----- Data under study -----
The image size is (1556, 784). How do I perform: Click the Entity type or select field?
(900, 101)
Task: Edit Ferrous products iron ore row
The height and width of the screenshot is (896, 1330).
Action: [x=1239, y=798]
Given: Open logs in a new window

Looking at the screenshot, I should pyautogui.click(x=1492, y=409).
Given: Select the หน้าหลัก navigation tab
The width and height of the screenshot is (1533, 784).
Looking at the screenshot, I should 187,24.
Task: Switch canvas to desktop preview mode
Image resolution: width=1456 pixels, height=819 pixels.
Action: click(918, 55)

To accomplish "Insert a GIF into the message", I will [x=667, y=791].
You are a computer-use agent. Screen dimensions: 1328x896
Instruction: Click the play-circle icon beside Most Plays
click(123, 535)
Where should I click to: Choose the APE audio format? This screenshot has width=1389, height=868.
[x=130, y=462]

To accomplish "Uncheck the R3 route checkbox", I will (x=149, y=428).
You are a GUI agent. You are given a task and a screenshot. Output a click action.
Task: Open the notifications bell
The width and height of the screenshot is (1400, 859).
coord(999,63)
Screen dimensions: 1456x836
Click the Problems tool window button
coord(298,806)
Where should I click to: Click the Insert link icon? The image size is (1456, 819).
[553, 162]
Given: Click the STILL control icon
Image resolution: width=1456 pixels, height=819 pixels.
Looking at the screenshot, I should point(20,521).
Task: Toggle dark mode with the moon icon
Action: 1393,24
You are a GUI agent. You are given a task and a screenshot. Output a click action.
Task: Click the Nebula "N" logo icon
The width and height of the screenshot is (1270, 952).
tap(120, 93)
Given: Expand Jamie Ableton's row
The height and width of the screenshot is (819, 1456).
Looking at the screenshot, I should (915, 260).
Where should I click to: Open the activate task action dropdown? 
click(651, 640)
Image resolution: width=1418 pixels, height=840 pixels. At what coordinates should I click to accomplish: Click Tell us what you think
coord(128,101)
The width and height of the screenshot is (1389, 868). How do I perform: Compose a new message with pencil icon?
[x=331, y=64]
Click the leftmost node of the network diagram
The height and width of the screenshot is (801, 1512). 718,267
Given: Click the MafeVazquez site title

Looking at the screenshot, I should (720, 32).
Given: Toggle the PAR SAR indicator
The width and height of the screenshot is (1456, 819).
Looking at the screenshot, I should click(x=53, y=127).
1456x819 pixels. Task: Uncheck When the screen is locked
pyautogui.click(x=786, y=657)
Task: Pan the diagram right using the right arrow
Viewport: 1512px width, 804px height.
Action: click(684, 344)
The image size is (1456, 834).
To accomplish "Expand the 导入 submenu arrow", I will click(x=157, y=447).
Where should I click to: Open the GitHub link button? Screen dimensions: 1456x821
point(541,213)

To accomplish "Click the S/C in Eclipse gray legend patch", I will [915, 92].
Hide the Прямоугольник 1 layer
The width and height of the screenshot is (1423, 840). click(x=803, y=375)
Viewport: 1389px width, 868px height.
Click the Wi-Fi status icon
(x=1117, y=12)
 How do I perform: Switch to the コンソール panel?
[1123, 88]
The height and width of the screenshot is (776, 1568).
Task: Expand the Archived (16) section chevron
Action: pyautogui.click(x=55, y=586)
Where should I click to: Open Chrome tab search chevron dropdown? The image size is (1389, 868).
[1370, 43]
-----
Repeat the whole listing above exactly.

The image size is (1556, 784). How do I perform: Click the Entity type or select field?
(900, 101)
Task: Edit Ferrous products iron ore row
The height and width of the screenshot is (896, 1330).
Action: [x=1239, y=798]
Given: Open logs in a new window

Looking at the screenshot, I should pyautogui.click(x=1492, y=409).
Given: Select the หน้าหลัก navigation tab
The width and height of the screenshot is (1533, 784).
Looking at the screenshot, I should 187,24.
Task: Switch canvas to desktop preview mode
Image resolution: width=1456 pixels, height=819 pixels.
Action: click(918, 55)

To accomplish "Insert a GIF into the message", I will [x=667, y=791].
You are a computer-use agent. Screen dimensions: 1328x896
Instruction: Click the play-circle icon beside Most Plays
click(123, 535)
Where should I click to: Choose the APE audio format? This screenshot has width=1389, height=868.
[x=130, y=462]

To accomplish "Uncheck the R3 route checkbox", I will (x=149, y=428).
You are a GUI agent. You are given a task and a screenshot. Output a click action.
Task: Open the notifications bell
The width and height of the screenshot is (1400, 859).
coord(999,63)
Screen dimensions: 1456x836
Click the Problems tool window button
coord(298,806)
Where should I click to: Click the Insert link icon? The image size is (1456, 819).
[553, 162]
Given: Click the STILL control icon
Image resolution: width=1456 pixels, height=819 pixels.
Looking at the screenshot, I should point(20,521).
Task: Toggle dark mode with the moon icon
Action: 1393,24
You are a GUI agent. You are given a task and a screenshot. Output a click action.
Task: Click the Nebula "N" logo icon
The width and height of the screenshot is (1270, 952).
tap(120, 93)
Given: Expand Jamie Ableton's row
The height and width of the screenshot is (819, 1456).
Looking at the screenshot, I should (915, 260).
Where should I click to: Open the activate task action dropdown? 
click(651, 640)
Image resolution: width=1418 pixels, height=840 pixels. At what coordinates should I click to accomplish: Click Tell us what you think
coord(128,101)
The width and height of the screenshot is (1389, 868). How do I perform: Compose a new message with pencil icon?
[x=331, y=64]
Click the leftmost node of the network diagram
The height and width of the screenshot is (801, 1512). 718,267
Given: Click the MafeVazquez site title

Looking at the screenshot, I should (720, 32).
Given: Toggle the PAR SAR indicator
The width and height of the screenshot is (1456, 819).
Looking at the screenshot, I should click(x=53, y=127).
1456x819 pixels. Task: Uncheck When the screen is locked
pyautogui.click(x=786, y=657)
Task: Pan the diagram right using the right arrow
Viewport: 1512px width, 804px height.
Action: click(684, 344)
The image size is (1456, 834).
To accomplish "Expand the 导入 submenu arrow", I will click(x=157, y=447).
Where should I click to: Open the GitHub link button? Screen dimensions: 1456x821
point(541,213)

To accomplish "Click the S/C in Eclipse gray legend patch", I will [915, 92].
Hide the Прямоугольник 1 layer
The width and height of the screenshot is (1423, 840). click(x=803, y=375)
Viewport: 1389px width, 868px height.
Click the Wi-Fi status icon
(x=1117, y=12)
 How do I perform: Switch to the コンソール panel?
[1123, 88]
The height and width of the screenshot is (776, 1568).
Task: Expand the Archived (16) section chevron
Action: pyautogui.click(x=55, y=586)
Where should I click to: Open Chrome tab search chevron dropdown? The image size is (1389, 868).
[1370, 43]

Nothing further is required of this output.